Exercise goal —
Output, as a numbered list with blank lines left out, only the lines of the records from the line with "Open settings gear icon" up to and including the line with "click(x=55, y=380)".

Extracted records —

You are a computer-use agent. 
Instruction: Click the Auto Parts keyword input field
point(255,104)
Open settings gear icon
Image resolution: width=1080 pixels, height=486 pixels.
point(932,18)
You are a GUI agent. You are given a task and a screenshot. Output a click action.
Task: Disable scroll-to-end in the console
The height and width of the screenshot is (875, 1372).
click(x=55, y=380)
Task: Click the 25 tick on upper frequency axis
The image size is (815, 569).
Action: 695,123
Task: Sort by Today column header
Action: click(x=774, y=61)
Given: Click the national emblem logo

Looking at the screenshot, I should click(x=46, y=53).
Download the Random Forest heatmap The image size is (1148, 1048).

...

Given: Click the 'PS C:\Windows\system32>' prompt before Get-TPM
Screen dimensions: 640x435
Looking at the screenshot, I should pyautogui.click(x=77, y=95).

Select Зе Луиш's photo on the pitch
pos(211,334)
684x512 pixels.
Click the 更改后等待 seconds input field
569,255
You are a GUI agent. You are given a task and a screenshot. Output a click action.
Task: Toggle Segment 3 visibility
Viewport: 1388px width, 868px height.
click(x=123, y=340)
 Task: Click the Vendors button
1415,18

* * *

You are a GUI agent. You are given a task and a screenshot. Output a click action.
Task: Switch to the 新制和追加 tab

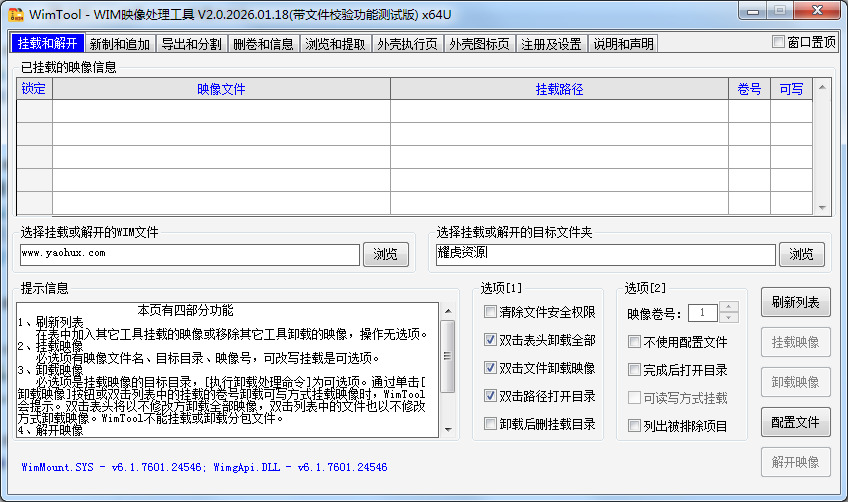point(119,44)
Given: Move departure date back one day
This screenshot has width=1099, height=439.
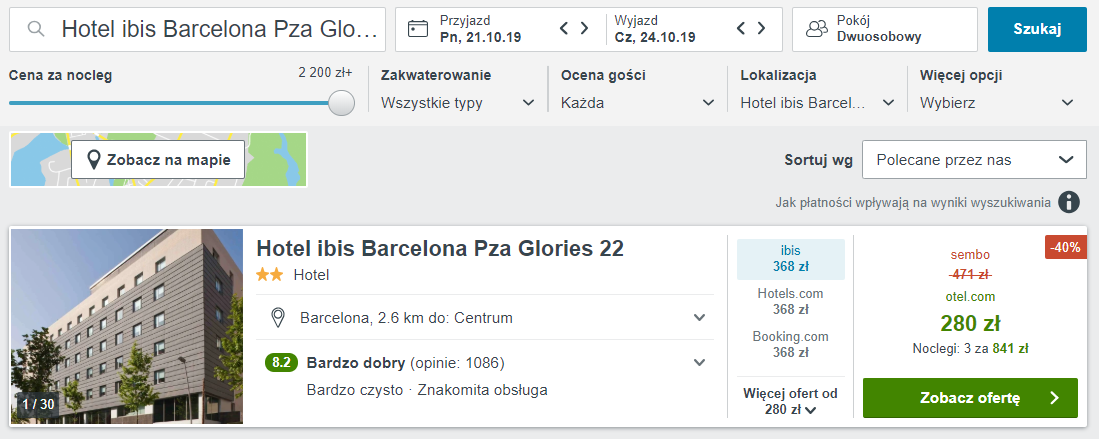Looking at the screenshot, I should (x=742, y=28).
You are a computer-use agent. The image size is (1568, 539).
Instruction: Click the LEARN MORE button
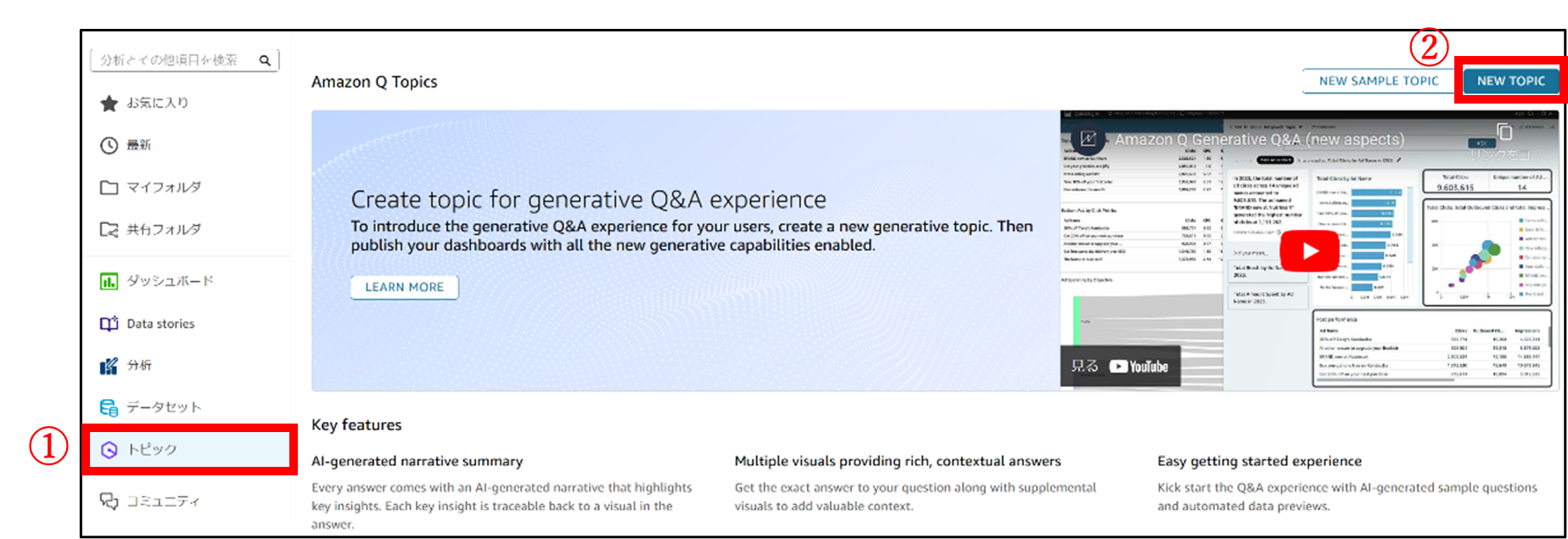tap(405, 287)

Task answer —
1. Open settings gear icon
2. Image resolution: width=1080 pixels, height=486 pixels.
3. point(932,18)
4. You are a GUI agent. You are given a task and a screenshot. Output a click action.
5. Task: Disable scroll-to-end in the console
6. The height and width of the screenshot is (875, 1372).
7. click(x=55, y=380)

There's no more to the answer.